■ The problem ■
Read the records below. Copy each line where the string "computer" occurs.
┄┄┄┄┄┄┄┄┄┄┄┄┄┄┄┄┄┄┄┄
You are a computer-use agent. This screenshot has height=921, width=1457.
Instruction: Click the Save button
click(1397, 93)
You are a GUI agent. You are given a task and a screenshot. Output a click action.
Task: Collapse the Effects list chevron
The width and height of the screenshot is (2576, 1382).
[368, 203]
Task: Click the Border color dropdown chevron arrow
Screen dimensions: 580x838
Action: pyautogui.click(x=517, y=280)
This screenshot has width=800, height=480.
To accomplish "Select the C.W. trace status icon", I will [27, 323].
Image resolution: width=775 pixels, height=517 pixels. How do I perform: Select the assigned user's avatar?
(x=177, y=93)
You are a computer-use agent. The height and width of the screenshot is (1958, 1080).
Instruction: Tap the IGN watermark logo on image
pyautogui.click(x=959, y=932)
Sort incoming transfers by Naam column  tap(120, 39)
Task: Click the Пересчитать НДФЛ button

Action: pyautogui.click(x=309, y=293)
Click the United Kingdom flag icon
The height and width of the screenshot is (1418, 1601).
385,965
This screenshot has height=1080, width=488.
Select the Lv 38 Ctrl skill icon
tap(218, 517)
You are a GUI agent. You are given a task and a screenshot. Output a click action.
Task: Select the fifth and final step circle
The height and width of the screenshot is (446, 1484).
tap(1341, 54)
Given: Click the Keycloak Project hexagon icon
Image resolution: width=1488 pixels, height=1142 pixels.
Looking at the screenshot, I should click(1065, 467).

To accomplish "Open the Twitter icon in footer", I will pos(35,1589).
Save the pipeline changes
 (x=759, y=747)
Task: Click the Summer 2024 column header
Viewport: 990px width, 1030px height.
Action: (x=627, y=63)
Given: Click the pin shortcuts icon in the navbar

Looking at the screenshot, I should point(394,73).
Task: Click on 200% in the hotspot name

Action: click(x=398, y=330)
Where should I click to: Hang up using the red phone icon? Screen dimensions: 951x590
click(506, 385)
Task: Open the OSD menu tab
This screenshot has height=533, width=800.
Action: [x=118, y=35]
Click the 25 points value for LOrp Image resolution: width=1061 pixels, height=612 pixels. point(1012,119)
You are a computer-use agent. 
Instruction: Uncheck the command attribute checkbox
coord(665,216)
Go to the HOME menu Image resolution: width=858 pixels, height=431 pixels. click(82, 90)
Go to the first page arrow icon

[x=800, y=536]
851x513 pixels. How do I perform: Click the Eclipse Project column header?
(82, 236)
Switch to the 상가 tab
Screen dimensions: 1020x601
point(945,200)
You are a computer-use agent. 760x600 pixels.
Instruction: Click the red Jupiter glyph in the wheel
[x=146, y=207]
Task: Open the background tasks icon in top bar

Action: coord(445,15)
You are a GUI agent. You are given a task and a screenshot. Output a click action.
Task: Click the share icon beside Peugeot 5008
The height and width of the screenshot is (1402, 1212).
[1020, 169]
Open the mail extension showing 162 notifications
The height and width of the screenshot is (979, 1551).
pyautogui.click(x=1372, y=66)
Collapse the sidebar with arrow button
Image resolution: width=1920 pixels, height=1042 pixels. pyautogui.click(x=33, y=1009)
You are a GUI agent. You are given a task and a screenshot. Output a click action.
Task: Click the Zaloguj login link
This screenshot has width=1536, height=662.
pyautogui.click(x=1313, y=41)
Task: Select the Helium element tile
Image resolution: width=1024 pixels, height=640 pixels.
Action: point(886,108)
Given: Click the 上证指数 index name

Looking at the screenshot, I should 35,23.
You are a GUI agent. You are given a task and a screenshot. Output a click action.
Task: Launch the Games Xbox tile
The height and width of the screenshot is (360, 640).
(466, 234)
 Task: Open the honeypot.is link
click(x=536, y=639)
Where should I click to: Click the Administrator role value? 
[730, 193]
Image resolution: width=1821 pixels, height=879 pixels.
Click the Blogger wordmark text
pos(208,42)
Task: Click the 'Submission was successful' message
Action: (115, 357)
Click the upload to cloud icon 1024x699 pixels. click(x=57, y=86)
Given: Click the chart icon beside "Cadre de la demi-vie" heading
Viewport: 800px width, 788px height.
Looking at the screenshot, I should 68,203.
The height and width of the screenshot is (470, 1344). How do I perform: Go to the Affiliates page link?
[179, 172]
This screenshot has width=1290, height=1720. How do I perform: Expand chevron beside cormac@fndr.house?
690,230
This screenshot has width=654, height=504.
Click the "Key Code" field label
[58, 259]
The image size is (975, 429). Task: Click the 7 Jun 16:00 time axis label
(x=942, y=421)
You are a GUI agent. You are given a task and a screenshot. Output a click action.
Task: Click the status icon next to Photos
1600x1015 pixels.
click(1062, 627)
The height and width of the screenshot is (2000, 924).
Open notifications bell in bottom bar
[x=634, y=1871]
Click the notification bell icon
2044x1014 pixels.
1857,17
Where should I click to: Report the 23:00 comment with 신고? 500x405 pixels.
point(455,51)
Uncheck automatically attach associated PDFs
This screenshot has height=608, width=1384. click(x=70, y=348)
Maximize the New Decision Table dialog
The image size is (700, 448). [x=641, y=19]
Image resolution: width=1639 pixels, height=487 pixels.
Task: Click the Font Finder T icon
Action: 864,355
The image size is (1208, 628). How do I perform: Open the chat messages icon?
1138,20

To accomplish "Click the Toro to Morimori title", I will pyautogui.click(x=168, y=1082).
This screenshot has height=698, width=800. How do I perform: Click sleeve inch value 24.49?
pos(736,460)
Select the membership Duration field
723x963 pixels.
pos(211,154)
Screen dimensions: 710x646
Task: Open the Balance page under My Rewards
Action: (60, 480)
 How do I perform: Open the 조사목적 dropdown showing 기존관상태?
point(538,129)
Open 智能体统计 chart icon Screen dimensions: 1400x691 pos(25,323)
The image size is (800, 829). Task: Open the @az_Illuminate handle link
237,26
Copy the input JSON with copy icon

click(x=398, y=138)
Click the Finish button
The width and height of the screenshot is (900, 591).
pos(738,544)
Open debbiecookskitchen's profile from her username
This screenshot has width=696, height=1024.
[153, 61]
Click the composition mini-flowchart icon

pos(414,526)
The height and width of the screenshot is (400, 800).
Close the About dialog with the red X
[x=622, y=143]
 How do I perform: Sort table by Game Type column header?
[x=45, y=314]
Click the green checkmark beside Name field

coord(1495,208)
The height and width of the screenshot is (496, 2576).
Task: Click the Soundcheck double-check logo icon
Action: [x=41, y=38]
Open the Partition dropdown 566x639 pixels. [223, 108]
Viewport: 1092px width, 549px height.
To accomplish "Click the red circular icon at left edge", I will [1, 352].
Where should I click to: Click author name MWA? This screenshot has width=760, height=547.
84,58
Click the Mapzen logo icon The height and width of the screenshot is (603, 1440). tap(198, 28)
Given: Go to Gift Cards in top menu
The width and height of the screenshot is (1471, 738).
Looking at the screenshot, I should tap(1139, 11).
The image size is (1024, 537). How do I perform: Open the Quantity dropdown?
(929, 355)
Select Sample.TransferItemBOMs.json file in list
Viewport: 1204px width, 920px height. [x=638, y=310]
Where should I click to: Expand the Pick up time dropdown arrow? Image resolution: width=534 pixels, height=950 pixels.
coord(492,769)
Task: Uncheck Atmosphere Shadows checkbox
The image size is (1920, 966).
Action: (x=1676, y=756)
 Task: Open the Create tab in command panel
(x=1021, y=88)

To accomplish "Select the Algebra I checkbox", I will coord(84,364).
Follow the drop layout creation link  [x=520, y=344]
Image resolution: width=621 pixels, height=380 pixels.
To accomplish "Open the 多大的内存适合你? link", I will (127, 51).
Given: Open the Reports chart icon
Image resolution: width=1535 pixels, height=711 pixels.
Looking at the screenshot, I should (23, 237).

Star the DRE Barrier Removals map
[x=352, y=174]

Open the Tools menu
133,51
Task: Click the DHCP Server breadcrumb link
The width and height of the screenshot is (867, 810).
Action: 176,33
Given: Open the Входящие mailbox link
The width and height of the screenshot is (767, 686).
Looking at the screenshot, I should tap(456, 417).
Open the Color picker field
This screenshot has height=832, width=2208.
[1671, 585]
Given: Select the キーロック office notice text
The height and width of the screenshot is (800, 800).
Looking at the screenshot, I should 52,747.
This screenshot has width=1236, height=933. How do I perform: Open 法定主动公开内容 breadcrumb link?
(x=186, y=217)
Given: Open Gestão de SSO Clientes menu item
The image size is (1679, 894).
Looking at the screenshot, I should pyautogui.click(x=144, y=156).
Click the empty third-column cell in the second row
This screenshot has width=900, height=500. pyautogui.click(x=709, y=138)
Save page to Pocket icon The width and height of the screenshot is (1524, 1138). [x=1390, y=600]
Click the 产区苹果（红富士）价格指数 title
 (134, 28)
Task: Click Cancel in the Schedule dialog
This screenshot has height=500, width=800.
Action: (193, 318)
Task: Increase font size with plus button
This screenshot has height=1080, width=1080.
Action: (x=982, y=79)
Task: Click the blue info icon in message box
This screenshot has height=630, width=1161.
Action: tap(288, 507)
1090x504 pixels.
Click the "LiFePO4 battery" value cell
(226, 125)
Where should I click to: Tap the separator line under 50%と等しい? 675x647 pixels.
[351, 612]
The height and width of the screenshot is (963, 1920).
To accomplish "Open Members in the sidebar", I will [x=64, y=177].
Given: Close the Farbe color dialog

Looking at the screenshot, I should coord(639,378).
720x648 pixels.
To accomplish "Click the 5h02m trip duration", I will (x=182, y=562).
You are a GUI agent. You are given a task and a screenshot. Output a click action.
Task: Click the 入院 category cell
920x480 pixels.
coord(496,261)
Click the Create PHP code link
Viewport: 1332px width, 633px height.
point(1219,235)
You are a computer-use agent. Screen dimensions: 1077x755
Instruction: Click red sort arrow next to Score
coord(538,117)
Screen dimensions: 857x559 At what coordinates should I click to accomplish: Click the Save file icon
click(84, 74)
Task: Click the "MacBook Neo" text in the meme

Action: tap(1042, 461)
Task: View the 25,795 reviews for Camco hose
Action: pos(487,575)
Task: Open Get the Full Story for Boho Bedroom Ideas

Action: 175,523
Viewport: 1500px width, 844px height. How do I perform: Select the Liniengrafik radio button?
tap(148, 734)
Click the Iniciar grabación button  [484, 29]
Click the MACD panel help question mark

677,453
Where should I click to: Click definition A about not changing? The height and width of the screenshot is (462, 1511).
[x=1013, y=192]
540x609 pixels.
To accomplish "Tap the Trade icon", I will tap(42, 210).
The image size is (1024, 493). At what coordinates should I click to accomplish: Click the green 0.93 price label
┄┄┄┄┄┄┄┄┄┄┄┄┄┄┄┄┄┄┄┄
■ Finished exercise ■
You are a computer-use agent. This screenshot has height=921, width=1457.
You are a computer-use agent. The height and width of the screenshot is (1958, 1080).
You are a computer-use agent. 
You are a computer-use agent. 760x600 pixels.
You are a computer-use agent. Screen dimensions: 1077x755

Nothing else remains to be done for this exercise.